Adina Nach was born with a visual impairment. During her childhood and teenage years, she lived almost normally. Adina shares, “I grew up in Ramat Gan, ‘almost’ like any other regular girl. Yes, there was the fact that I had a visual impairment… It manifested in the inability to see distant figures, read from the board, or signs from afar. I read close up, and always wore sunglasses in the sun due to the glare. In class, I had to sit in the front row, which slightly frustrated teachers who didn’t know me and preferred changing seating arrangements. I was a lively and mischievous girl, fully integrated into society—participating in youth movement activities, class parties, and more.
I didn’t spend too much time thinking about the fact that I had a visual impairment. It never occurred to me that it would impact things like relationships, motherhood, or starting a family. After all, I studied in regular schools, achieved high academic success, and received compliments both in school and at work.
After high school, I studied education and became a special education teacher. During those years, I became religious and started thinking about marriage and building a home. It was a challenging time. In the ultra-Orthodox world, relationships are not formed naturally but through arranged matches (shidduchim), and my visual impairment became a major issue in the eyes of matchmakers, potential grooms, and their families. I encountered many stereotypes about visual impairments and doubts about the ability of a visually impaired woman to manage a household. It’s a whole story within itself.
The hardest part was dealing with people who didn’t know me, as they often introduced me to unsuitable matches. Then, at the age of 35, thank God, I got married.”
As time passed, it became clear that she was struggling to conceive, and she turned to a specialist at her health clinic.
Adina shares: “We received a recommendation for a doctor in Tel Aviv. We heard he was a professiona and had great success in many cases.
It seemed promising, so we booked an appointment. We waited two months, and those months were filled with prayers, thoughts, and dreams about what would happen and how it would turn out. When the big day finally arrived, I went to the clinic with my husband. We waited our turn (which was a bit nerve-wracking), and when it was time, we entered and sat down across from the doctor (after I said a silent prayer to the Almighty).

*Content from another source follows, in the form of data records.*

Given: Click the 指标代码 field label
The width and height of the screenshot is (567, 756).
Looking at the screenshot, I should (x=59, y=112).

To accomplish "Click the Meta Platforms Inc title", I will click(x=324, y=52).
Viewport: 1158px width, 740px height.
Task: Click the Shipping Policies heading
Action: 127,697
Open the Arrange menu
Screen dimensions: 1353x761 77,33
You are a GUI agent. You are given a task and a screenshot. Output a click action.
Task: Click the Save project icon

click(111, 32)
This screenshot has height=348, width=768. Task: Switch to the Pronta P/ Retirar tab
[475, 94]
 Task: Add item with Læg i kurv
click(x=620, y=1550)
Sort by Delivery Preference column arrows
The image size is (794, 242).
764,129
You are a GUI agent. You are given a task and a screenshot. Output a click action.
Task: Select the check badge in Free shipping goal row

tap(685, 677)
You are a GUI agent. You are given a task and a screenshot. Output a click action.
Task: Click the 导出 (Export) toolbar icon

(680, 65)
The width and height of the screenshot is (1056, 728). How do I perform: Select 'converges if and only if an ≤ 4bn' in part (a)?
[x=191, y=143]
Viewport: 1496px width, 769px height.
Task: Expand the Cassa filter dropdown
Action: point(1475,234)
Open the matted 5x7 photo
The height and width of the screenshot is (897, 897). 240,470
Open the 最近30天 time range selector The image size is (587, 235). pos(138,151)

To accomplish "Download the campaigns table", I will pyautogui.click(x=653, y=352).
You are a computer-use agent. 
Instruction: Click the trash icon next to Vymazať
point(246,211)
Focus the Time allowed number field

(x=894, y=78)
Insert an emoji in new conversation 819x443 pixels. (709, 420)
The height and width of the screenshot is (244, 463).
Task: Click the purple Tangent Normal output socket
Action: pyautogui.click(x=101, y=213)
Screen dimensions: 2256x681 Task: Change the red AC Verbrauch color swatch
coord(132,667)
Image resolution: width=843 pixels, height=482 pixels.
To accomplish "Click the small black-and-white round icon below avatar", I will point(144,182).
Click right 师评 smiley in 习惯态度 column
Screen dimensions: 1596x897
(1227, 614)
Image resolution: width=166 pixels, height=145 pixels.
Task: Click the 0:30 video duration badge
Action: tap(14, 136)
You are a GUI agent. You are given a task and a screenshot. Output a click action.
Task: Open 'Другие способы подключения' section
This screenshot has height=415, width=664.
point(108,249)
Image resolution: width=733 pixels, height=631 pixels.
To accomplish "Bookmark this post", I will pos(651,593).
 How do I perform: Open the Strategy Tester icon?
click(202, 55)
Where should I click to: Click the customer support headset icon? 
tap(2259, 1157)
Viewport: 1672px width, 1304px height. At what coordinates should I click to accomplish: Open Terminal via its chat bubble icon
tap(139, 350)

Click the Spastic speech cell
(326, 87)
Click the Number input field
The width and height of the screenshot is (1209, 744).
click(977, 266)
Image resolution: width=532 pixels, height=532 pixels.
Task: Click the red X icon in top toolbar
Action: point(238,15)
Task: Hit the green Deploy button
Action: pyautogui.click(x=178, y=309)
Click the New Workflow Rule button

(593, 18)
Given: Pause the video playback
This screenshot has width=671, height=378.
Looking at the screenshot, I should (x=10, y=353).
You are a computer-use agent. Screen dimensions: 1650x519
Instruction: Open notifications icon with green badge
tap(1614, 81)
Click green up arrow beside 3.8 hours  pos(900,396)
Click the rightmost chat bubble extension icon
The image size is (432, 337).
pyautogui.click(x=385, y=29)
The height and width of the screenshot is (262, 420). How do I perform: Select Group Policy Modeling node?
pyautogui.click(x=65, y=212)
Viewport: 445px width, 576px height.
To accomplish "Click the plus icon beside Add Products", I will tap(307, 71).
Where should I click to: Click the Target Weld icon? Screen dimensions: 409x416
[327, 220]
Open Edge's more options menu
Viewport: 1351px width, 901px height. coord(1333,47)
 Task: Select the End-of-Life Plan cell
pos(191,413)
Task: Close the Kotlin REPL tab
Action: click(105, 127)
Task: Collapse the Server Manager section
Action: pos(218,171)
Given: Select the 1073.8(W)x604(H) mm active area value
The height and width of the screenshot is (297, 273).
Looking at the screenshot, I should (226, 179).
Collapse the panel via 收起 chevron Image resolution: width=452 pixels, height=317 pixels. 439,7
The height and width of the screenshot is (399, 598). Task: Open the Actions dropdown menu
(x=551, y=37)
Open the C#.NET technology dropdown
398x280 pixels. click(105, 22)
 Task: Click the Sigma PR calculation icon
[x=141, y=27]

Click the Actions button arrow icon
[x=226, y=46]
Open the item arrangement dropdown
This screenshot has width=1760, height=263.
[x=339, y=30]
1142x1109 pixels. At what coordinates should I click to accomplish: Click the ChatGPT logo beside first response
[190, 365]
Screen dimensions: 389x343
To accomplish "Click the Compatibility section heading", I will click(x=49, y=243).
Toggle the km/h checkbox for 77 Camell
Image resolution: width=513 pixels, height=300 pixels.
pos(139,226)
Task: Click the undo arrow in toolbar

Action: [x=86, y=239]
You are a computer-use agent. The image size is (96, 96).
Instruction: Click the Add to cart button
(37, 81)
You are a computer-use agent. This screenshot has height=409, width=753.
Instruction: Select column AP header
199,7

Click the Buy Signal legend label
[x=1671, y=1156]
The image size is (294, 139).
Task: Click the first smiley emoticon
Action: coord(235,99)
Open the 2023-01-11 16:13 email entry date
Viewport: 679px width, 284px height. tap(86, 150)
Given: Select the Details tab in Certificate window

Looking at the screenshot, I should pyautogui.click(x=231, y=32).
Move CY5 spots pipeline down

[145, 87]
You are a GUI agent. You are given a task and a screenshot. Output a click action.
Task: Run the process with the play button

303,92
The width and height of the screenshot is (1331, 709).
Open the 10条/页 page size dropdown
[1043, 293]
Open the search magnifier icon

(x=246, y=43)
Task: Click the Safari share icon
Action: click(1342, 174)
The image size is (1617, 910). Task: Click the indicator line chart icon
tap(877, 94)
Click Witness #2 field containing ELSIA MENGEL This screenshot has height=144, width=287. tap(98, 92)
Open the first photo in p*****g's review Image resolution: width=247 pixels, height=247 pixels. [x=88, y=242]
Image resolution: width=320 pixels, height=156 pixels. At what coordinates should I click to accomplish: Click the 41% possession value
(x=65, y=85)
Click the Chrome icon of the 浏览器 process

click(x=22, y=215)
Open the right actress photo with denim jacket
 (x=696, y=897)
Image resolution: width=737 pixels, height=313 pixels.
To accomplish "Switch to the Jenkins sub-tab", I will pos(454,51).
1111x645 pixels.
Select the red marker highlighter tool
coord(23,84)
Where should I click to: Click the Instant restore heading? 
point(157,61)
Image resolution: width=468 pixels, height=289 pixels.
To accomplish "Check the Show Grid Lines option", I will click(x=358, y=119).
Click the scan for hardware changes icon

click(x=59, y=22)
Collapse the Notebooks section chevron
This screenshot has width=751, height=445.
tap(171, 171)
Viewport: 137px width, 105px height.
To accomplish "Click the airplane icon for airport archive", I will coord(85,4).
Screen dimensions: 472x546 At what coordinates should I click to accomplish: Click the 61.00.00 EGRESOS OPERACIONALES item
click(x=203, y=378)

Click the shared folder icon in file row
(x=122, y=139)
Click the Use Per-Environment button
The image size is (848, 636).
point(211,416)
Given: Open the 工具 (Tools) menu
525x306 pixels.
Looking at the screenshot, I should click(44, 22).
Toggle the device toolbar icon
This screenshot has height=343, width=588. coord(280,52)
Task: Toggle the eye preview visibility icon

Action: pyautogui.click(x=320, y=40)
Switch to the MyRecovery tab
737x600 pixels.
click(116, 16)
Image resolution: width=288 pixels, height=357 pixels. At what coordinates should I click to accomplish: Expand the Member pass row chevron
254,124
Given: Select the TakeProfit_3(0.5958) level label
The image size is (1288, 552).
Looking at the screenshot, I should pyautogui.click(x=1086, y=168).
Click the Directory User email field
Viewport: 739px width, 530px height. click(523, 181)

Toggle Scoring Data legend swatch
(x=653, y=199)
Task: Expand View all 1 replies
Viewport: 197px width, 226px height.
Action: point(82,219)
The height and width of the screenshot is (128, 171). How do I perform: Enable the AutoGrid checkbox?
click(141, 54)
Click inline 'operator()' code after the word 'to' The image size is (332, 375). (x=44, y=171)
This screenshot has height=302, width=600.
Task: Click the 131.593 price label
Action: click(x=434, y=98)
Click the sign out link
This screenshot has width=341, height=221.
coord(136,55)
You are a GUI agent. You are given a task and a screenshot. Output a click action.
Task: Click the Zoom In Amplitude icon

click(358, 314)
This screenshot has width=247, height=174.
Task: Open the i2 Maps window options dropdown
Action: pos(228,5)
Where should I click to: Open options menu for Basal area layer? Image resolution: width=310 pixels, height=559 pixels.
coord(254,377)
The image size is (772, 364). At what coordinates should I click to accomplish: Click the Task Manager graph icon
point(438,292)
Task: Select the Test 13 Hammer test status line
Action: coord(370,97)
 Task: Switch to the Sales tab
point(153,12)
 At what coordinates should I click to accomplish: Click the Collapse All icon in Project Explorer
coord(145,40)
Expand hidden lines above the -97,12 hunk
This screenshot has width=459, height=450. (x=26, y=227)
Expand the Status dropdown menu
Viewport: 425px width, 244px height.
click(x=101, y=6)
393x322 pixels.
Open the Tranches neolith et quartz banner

We handed the doctor all our documents, and he briefly reviewed them. Then he turned to me and asked, ‘What’s wrong with your eyes?’ I’m used to these questions, even when those kinds of questions have nothing to do with the service I’m seeking. I told him the name of the eye condition I’ve had since birth. He wrote it down and asked a few more questions about it. The questions gave me the impression that he didn’t really know much about my rare condition.
Then, to my surprise, he said, ‘I’m not sure I can treat you.’
In my anxious state, I got confused and asked, ‘Why?’ My heart sank. I thought the worst—that this must be a serious problem, that maybe we wouldn’t have children, God forbid…
But his response stunned me: ‘What do you mean, why? Because of your “problem.”’ He didn’t even call it by its name.
My husband and I responded together, ‘What does that have to do with anything?’
He replied, ‘I don’t think I can support bringing children into the world if there’s no one to care for them.’
My husband said, ‘Where did this theory come from? Are you an expert in eye diseases? Is that what you studied?’
I responded, ‘This is ignorance. I have no intention of explaining myself. This is just a stigma about disability. I only have one request—if you’re not going to treat me, at least sponsor me a plane ticket to Greece. Specifically, to Sparta. I’ll go there and ask to be thrown off the mountain like they used to do with the disabled and elderly.’
I told my husband, ‘Let’s get up and leave.’
I was shocked and even devastated. I had never encountered anything like that before. It affected me for days, even months. How could a doctor, who’s supposed to be educated, be so full of prejudice? How dare someone interfere with my life and try to deny me the natural right to be a mother?
It didn’t stop me or my husband.
We approached Rabbi Schlesinger in Jerusalem, a fertility expert, and he met with us. He encouraged us and told my husband it was a mitzvah to bring joy to his wife. He then recommended another doctor.
The professor was professional as well as supportive empathetic and encouraging, and my visual impairment was never a significant issue during the treatment. He never made any remarks about my abilities or my right to become a mother.
“And, thank God, today we have three wonderful children!”